While stabbing an avocado pit with my paring knife to extract it from the avocado, I managed to stab myself. That’s no small thing for me because I have to be so careful not to get infections. Anyway, I applied appropriate first aid, made sure Fred didn’t get a hint of the incident, and moved ahead in cooking our dinner.
Being so careful all the time and worrying about infections gets old. I have been melancholy lately about frequent visits to the dialysis clinic and the continuous process of eight hours of dialysis every day. I am usually very content with my life and grateful for the effective treatment I am receiving. But every once in a while I feel imprisoned by my dialysis machine. It makes travel extremely difficult, and it definitely limits my life.
Yet, even with all of that, I remember the year when I was so sick, knowing that through all of 2014, I came too close to losing my life several times. When I remember that year, I am very grateful to a gracious and healing God. Somehow, I was able to place my trust in God, and I learned that placing your life in God’s hands is the way to persevere when the going gets tough.

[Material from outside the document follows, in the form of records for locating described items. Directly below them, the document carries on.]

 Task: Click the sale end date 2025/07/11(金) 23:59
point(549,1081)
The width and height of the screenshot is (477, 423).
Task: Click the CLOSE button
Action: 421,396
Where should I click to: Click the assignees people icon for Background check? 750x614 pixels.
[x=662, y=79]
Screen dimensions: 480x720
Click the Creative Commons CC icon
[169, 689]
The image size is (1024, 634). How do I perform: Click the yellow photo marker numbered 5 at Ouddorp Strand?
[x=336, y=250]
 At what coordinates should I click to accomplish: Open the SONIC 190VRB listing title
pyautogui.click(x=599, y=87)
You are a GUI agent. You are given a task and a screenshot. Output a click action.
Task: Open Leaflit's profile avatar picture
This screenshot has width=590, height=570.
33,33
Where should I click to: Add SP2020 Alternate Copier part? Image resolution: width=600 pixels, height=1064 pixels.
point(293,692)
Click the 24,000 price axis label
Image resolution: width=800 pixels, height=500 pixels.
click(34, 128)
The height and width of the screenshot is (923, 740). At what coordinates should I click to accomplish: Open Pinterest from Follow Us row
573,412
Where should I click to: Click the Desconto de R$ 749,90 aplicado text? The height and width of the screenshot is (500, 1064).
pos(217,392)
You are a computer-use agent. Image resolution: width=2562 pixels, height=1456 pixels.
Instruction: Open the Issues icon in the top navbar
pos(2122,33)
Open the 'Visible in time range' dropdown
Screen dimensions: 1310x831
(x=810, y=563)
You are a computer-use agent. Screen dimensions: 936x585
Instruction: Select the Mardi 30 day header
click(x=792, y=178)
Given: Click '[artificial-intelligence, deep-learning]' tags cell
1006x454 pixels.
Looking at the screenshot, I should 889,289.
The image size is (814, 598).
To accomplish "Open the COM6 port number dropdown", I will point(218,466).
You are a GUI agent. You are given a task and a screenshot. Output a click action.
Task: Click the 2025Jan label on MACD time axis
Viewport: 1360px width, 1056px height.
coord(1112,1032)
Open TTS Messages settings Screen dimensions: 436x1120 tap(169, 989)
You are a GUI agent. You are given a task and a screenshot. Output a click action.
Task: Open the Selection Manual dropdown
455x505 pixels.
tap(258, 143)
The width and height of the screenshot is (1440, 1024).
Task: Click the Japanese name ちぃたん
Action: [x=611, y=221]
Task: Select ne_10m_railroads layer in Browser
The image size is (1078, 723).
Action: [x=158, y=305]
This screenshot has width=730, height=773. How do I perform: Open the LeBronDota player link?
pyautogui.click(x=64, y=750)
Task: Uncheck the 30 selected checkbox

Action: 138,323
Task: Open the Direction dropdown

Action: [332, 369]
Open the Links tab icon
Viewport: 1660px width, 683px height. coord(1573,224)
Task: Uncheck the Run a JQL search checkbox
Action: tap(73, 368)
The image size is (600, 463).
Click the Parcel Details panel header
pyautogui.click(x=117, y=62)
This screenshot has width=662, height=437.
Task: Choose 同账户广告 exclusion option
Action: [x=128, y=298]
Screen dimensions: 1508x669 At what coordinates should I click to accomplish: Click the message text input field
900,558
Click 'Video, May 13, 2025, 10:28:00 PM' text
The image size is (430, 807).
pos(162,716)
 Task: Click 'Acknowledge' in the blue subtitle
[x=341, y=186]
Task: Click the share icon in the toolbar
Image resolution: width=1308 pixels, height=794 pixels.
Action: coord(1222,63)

So stabbing my hand is no big deal. And it did cause me to remember a difficult year that graced me with healing miracles. I am ever grateful for that. Today, I am anticipating that I will receive a kidney transplant, which will potentially prolong my life. I am in prayer that my time on the transplant list will not be too long and that a donor will appear for me. That will be yet another healing miracle. Until then, there is no better place to put my trust than in God, and so I sing the words of the Psalmist:
Bless the Lord, O my soul: and all that is within me, bless his holy name.
Bless the Lord, O my soul, and forget not all his benefits:
Who forgives all thine iniquities; who heals all thy diseases;
Who redeems thy life from destruction; who crowns thee with lovingkindness and tender mercies;
Who satisfies thy mouth with good things; so that thy youth is renewed like the eagle’s.